- News>
- Space
Billions of life bearing planets float in the milky way
A few hundred thousand billion free-floating life-bearing earth-sized planets may exist in the space between stars in the Milky Way, says a study.
They have proposed that these life-bearing planets originated in the early universe within a few million years of the Big Bang, and that they make up most of the so-called "missing mass" of galaxies, the journal Astrophysics and Space Science reported.
The scientists calculate that such a planetary body would cross the inner solar system every 25 million years on the average and during each transit, zodiacal dust, including a component of the solar system`s living cells, becomes implanted at its surface.

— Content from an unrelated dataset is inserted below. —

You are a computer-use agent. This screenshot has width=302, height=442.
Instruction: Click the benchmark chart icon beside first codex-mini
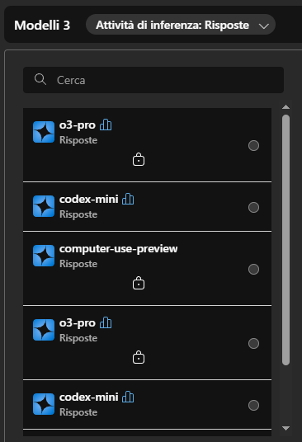pos(128,199)
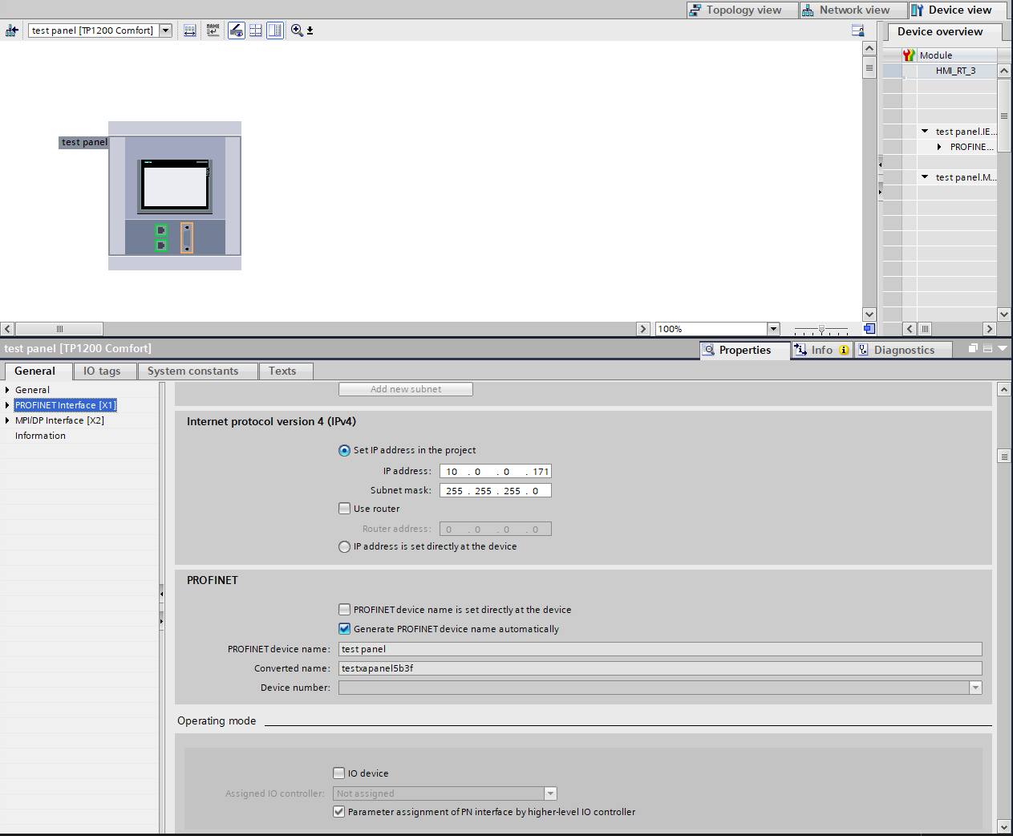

The free-floating planets would then have the added property of mixing the products of local biological evolution on a galaxy-wide scale, according to a statement of Buckingham University.
Since 1995, when the first extra solar planet was reported, interest in searching for planets has reached a feverish pitch. The 750 or so detections of exo-planets are all of planets orbiting stars, and very few, if any, have been deemed potential candidates for life. The possibility of a much larger number of planets was first suggested in earlier studies where the effects of gravitational lensing of distant quasars (most distant objects) by intervening planet-sized bodies were measured.
Recently several groups of investigators have suggested that a few billion such objects could exist in the galaxy.
Wickramasinghe and team have increased this grand total of planets to a few hundred thousand billion (a few thousand for every Milky Way star) - each one harbouring the legacy of cosmic primordial (beginning) life.